Study for the New Jersey Life Producer Exam. Prepare with flashcards, multiple-choice questions, and detailed explanations. Enhance your readiness and boost your confidence for the exam!

Practice this question and more.


Which feature distinguishes Universal Life insurance from other types of permanent insurance?

  1. Fixed premium rates

  2. Flexible premium payments

  3. Automatic premium loan

  4. No cash value accumulation

The correct answer is: Automatic premium loan

Universal Life insurance is primarily distinguished from other types of permanent insurance by its flexible premium payments. This feature allows policyholders to adjust their premium payments varying from year to year, as long as they meet the minimum required premium. This flexibility is beneficial for individuals whose financial situations may change, enabling them to increase or decrease their contributions based on their current resources and needs. In comparison to other permanent insurance policies, such as whole life, which typically have fixed premiums, the flexibility in Universal Life allows it to adapt more closely to policyholders' financial capabilities and goals.
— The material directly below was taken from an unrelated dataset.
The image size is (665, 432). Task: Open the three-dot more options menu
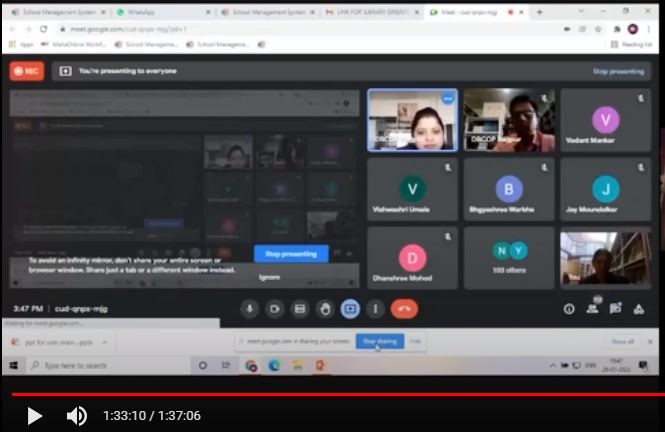pos(375,309)
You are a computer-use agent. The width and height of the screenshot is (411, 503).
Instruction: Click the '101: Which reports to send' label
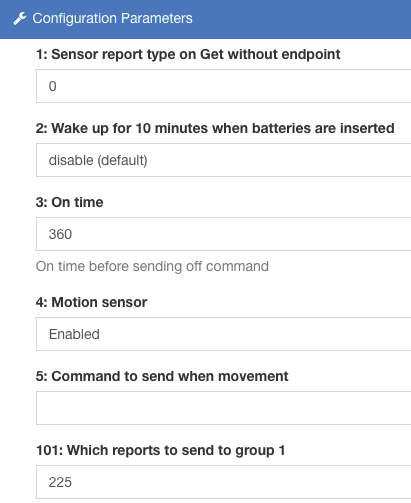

Furthermore, while some policies may include automatic premium loans, this is not a defining feature of Universal Life; it is more characteristic of policies with a loan provision that allows the insurer to automatically deduct the premium from the cash value if it remains unpaid. The cash value accumulation aspect of Universal Life insurance also differs from typical life insurance in that it doesn’t offer a guaranteed cash value growth like whole life insurance does, but rather, the growth can vary based on the performance of selected interest rates or investments. Thus, the signature characteristic of Universal Life unfortunately distinguishes it primarily through the allowance for adaptable, flexible premium payments.